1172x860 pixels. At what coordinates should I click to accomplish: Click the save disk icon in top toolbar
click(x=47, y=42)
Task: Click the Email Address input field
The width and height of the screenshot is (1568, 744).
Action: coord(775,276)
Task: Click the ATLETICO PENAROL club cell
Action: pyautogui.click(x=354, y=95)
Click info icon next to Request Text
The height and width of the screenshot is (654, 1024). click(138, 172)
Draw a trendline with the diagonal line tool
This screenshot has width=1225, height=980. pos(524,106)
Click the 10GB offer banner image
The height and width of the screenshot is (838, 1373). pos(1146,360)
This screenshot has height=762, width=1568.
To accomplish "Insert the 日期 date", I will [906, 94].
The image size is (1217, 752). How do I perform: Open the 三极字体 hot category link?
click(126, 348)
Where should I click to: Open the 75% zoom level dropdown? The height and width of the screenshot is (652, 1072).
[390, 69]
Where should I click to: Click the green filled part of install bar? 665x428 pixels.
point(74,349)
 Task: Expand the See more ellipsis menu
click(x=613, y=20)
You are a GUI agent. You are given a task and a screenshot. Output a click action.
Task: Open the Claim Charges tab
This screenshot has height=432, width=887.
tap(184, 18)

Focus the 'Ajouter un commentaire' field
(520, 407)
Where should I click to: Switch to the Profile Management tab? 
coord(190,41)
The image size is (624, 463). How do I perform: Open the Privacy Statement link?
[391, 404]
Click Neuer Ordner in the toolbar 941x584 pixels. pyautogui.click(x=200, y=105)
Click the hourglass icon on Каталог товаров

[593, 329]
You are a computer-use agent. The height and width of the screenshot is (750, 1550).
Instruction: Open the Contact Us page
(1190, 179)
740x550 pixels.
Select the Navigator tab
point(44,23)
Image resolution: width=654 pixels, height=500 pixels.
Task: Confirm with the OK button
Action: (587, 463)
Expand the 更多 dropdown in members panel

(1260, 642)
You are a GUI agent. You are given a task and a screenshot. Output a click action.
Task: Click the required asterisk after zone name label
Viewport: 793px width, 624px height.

+--

§ **ACTIVITY**
Beginning at the line that holds "You are a computer-use", write out word for word each line through the end of the records.

§ **RESPONSE TO THIS EXERCISE**
You are a computer-use agent. The height and width of the screenshot is (750, 1550).
Instruction: Open the Contact Us page
(1190, 179)
740x550 pixels.
Select the Navigator tab
point(44,23)
Image resolution: width=654 pixels, height=500 pixels.
Task: Confirm with the OK button
Action: (587, 463)
Expand the 更多 dropdown in members panel

(1260, 642)
You are a GUI agent. You are given a task and a screenshot. Output a click action.
Task: Click the required asterisk after zone name label
Viewport: 793px width, 624px height.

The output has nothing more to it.